(Stored data)
★ ★ ★ ★

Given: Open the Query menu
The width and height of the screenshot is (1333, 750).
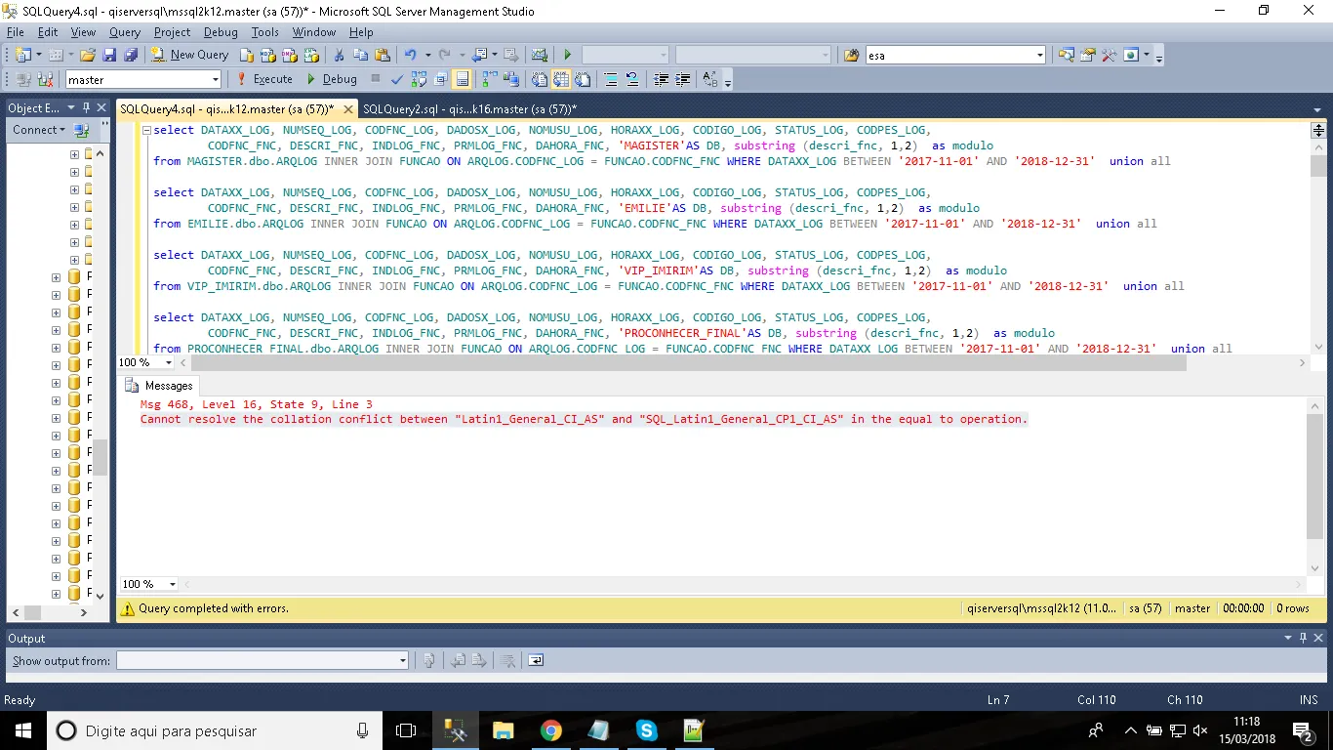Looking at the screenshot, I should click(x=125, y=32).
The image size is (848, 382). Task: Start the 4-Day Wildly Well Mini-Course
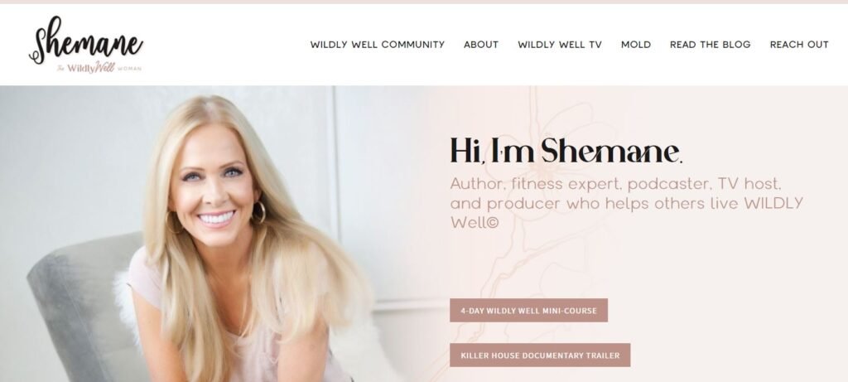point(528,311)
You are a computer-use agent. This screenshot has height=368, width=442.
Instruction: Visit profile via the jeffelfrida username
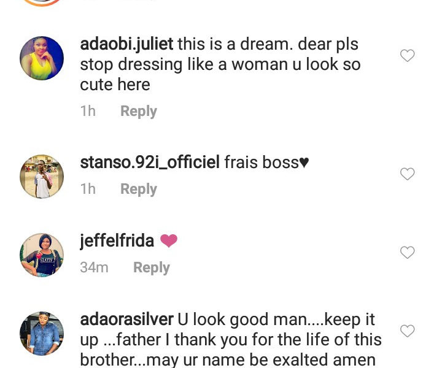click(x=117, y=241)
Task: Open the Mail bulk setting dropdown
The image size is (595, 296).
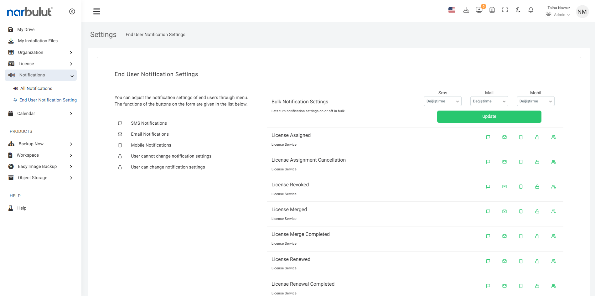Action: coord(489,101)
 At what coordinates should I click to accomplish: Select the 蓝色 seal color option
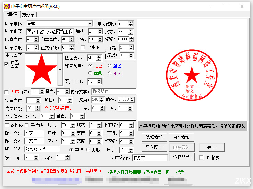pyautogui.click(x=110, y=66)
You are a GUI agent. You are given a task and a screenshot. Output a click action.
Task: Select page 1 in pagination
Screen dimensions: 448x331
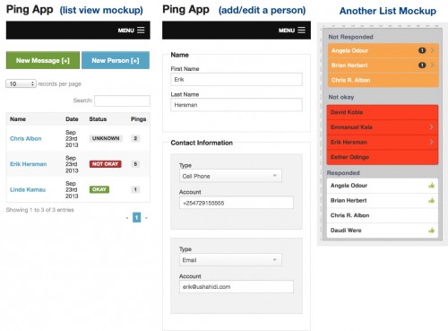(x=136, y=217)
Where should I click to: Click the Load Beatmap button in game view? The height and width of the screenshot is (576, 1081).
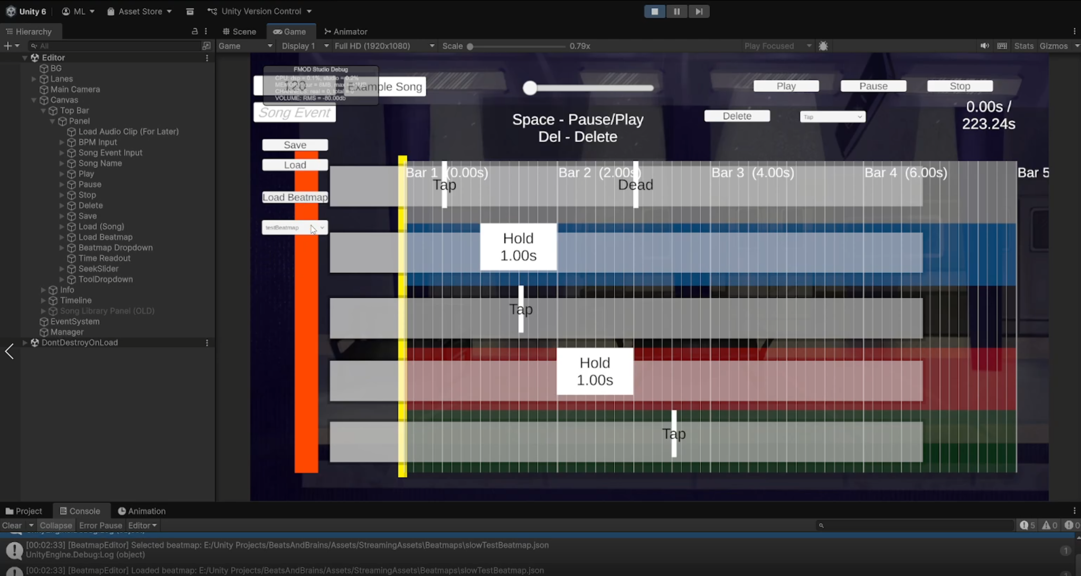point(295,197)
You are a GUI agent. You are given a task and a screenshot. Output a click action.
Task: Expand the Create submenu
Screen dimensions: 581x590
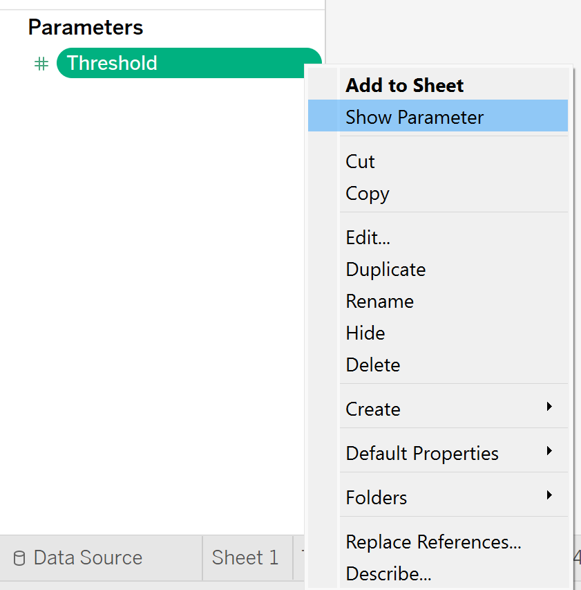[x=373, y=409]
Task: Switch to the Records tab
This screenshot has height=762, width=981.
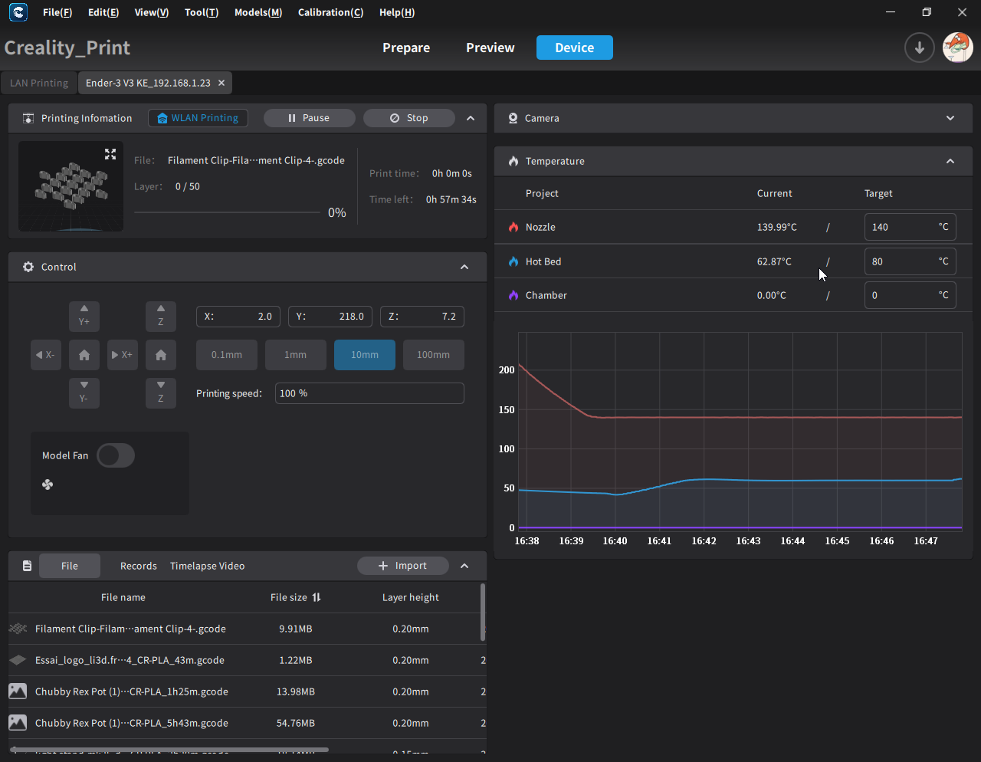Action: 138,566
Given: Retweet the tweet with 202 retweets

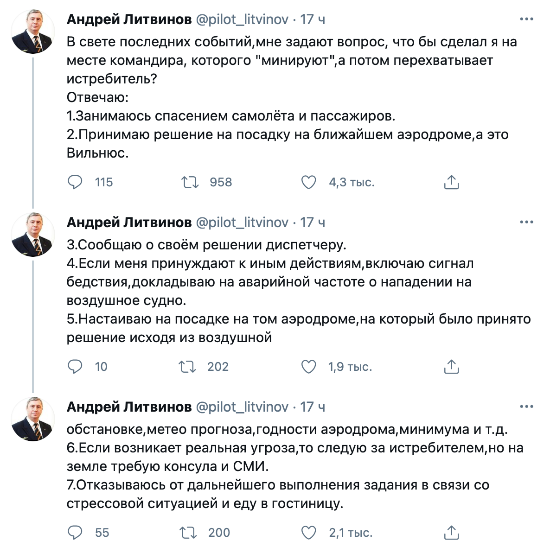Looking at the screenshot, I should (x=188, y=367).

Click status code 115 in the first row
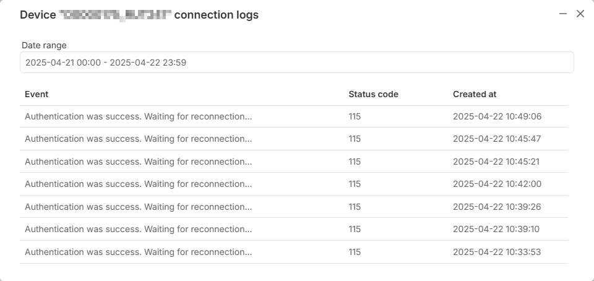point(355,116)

★ ★ ★ ★

» **Problem**:
Retype, word for word, the line containing "Screen dimensions: 581x590" and each line after it through the end of the data, leaving any picture out.

» **Task result**:
Screen dimensions: 581x590
[x=373, y=409]
Task: Switch to the Records tab
This screenshot has height=762, width=981.
Action: 138,566
Given: Retweet the tweet with 202 retweets

Looking at the screenshot, I should (x=188, y=367).

Click status code 115 in the first row
point(355,116)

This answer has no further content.